The stakes couldn’t be higher for people living in active conflict. It is vital that we seek out their perspectives and views on how to prevent and transform conflict and build peace in their communities.
Clearly, asking for feedback through pre-recorded messages is not a route we should ever go down when asking difficult questions. Our research needs to be sensitive and carefully considered in the way that we (usually external organisations and agencies) try to understand the context, the perspectives of people living through conflict, the power dynamics at play and crucially, the changes needed to make things better.
When we speak to participants, we need to be clear about the purpose of our research and involve a range of people in the planning and design to ensure it is relevant and useful to them. Once the research is done, we need to get better at going back to research participants to let them know the outcomes. This type of research is known as practice or action research.
There are many barriers to consider both for researchers and those participating in the research. From issues of access and security to difficult decisions of sample size and the ethical challenges of asking people to describe experiences that may be traumatic, personal or risky – there is no shortage of factors we need to take into account.
1. Use the research process as a peacebuilding opportunity and not just a means to an end (the ‘end’ being the research paper that lands on someone’s desk or in our inboxes). We need to carefully consider our research methods, accountability and ethical frameworks to make sure we are getting the most out of opportunities to build trust and support peacebuilding efforts.
2. Put duty of care to research participants at the heart of what we do and make sure there are clear ethical and accountability standards in place. These should be shared and understood by the researchers and research participants. We are accountable to the people we are interviewing and need to keep this foremost in our minds in order to minimise any distress to those asking or answering the questions.
3. Be balanced and responsible to donors and research participants.

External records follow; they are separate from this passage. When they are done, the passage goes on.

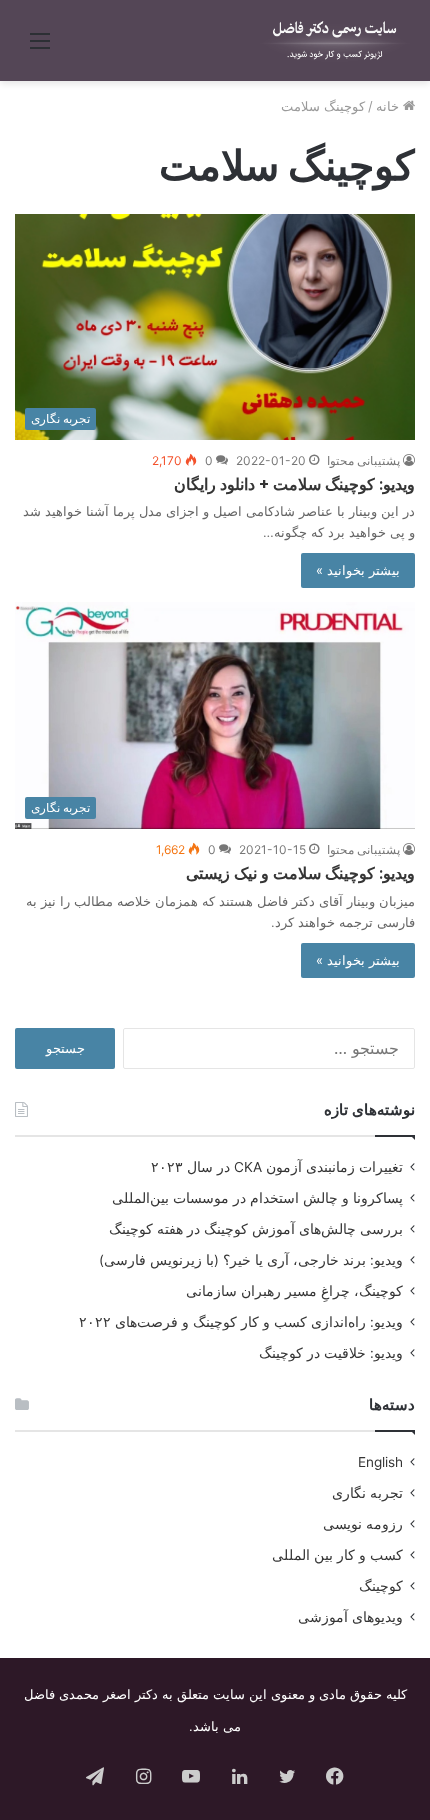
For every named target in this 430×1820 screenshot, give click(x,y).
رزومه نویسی (363, 1524)
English (380, 1462)
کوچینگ (381, 1586)
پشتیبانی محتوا (363, 460)
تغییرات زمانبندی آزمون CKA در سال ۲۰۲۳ (277, 1167)
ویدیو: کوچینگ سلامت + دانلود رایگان (294, 484)
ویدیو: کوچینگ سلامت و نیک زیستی (300, 873)
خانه (389, 106)
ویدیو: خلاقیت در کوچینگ (331, 1353)
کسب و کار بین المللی (337, 1555)
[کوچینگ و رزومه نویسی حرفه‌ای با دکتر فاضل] (335, 40)
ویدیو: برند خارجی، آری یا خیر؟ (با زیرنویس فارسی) (251, 1260)
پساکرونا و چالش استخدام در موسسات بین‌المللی (257, 1198)
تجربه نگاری (367, 1493)
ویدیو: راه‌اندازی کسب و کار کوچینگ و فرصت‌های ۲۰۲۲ (241, 1322)
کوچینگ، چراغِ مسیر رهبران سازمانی (294, 1291)
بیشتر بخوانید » (358, 570)
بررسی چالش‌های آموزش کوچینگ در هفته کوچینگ (256, 1229)
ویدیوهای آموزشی (350, 1617)
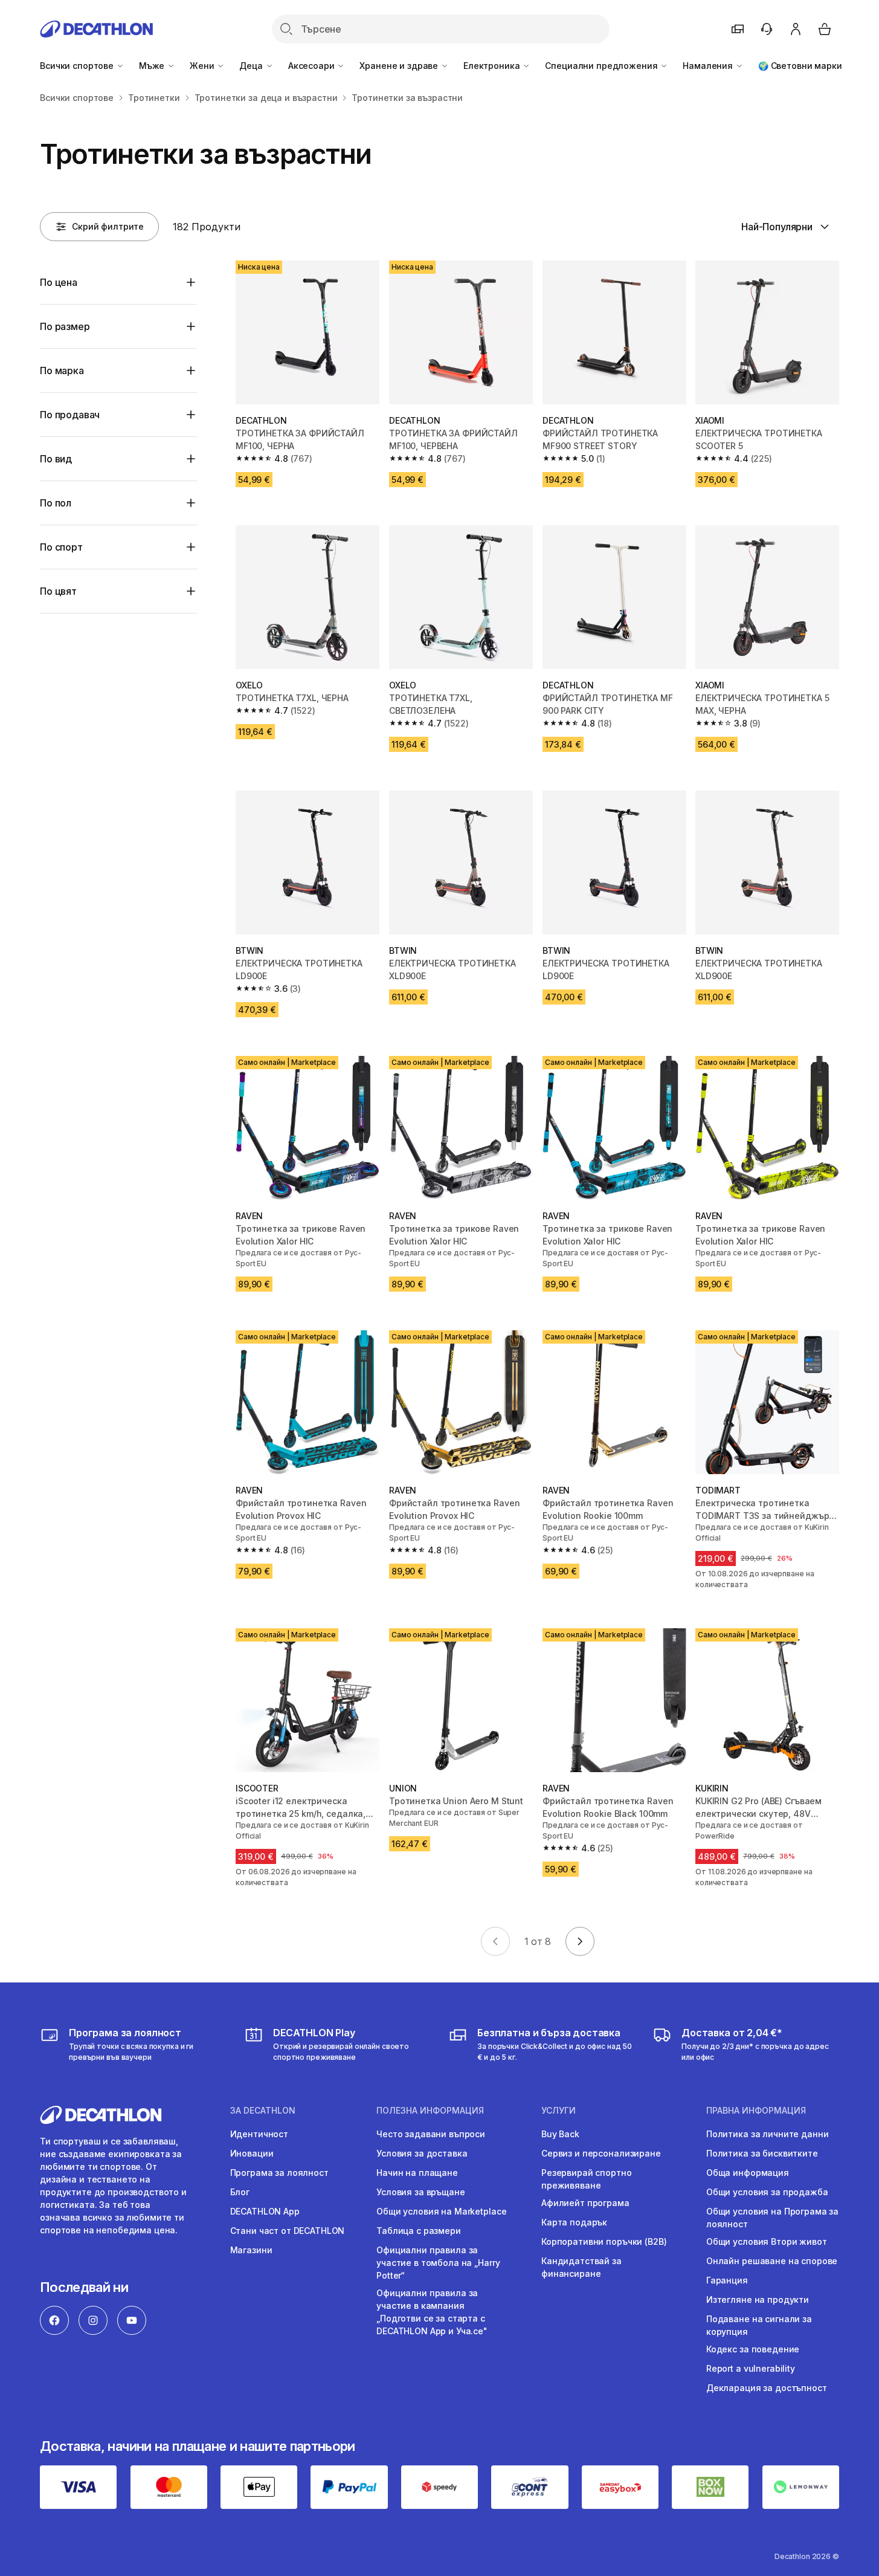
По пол (55, 503)
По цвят (58, 591)
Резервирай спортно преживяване (586, 2178)
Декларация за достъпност (766, 2388)
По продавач (70, 415)
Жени (203, 65)
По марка (62, 370)
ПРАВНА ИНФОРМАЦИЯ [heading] (756, 2110)
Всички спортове (78, 65)
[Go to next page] (579, 1941)
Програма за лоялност (279, 2172)
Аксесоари (312, 65)
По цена (58, 282)
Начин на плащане (417, 2172)
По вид (56, 459)
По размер (65, 326)
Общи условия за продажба (767, 2192)
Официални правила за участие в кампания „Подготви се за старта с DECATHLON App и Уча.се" (432, 2312)
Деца (252, 65)
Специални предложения (602, 65)
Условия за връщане (420, 2192)
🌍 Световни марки (800, 65)
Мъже (153, 65)
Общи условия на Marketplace (441, 2211)
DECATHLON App (265, 2211)
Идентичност (259, 2134)
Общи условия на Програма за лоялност (772, 2217)
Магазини (251, 2250)
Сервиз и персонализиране (601, 2153)
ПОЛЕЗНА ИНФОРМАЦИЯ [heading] (430, 2110)
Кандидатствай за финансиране (581, 2267)
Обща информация (747, 2172)
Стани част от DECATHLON (287, 2230)
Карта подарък (574, 2222)
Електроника (492, 65)
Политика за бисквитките (762, 2153)
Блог (240, 2192)
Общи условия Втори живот (766, 2241)
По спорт (61, 547)
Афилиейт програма (585, 2203)
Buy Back (560, 2134)
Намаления (709, 65)
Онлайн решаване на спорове (771, 2261)
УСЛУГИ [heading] (558, 2110)
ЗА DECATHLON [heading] (262, 2110)
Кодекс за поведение (752, 2349)
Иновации (252, 2153)
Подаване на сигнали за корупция (759, 2325)
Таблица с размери (418, 2230)
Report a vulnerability (750, 2368)
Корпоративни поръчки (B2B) (603, 2241)
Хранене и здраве (399, 65)
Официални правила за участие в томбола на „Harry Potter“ (438, 2262)
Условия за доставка (421, 2153)
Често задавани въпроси (430, 2134)
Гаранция (727, 2280)
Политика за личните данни (767, 2134)
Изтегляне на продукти (757, 2299)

Accountability to donors who fund our research is undeniably important, but we need to balance this with responsibility to research participants. The push for results can lead to over-promising on the number of research products an organisation commits to. Short time-frames and limited budgets for participatory research worsen already difficult and time-sensitive work. This may mean reducing the number of research outputs to allow proper time for the research process and for meaningful participation.
4. Be clear about the purpose of research and how it affects local people. It may be that the best decision is not to undertake the research at all, for example if there is ‘research fatigue’ among a population or if the research will be overly extractive – meaning that the research takes information without giving back to the communities. This blog contends that all research is extractive to a degree, so we should focus on minimising this as much as possible.
5. Apply validity criteria to increase confidence in the process and in the final outputs of the research. A framework for action research used by the Institute of Development Studies, emphasises good relations, practical outcomes, scientific rigour, addressing significant problems and enduring consequence. It provides a rubric against which we can measure the validity of practical research and allows us to check in at regular intervals to question areas such as research methods, partnership models and analysis. The criteria can help assess, for example, how many participants need to be interviewed for a piece of qualitative research to be considered valid and rigorous.
Putting people and change at the heart of research
Saferworld, International Alert and Conciliation Resources are collaborating through the Peace Research Partnership
, to put people and positive change at the heart of practice research in conflict contexts around the world. We believe this approach is more likely to lead to ‘new’ and applicable knowledge – providing evidence that supports a reduction in violence through addressing the underlying drivers of conflict. It is grounded in our work with people living through conflict to provide immediate support and contribute to longer-term change and solutions. Learning as we go (including from those outside the peacebuilding sector such as academics) through challenging and interrogating our own assumptions and approaches is crucial to improve our own practice. Through this learning approach we aim to provide more targeted support, and to enable and empower those living through conflict.
Discussions within the Peace Research Partnership
, and between the wider practitioner community, representatives from academia and the UK government are crucial to bridge the academic and practice research divide because both are needed. Both are valuable tools that provide evidence of what fuels or minimises drivers of conflict so this knowledge can be fed back into decision-making and peace and stability can be built and sustained.
As we look forward, we hope to continue to find spaces for shared reflection and honest debate about how best to conduct research that puts people and peaceful change at its heart.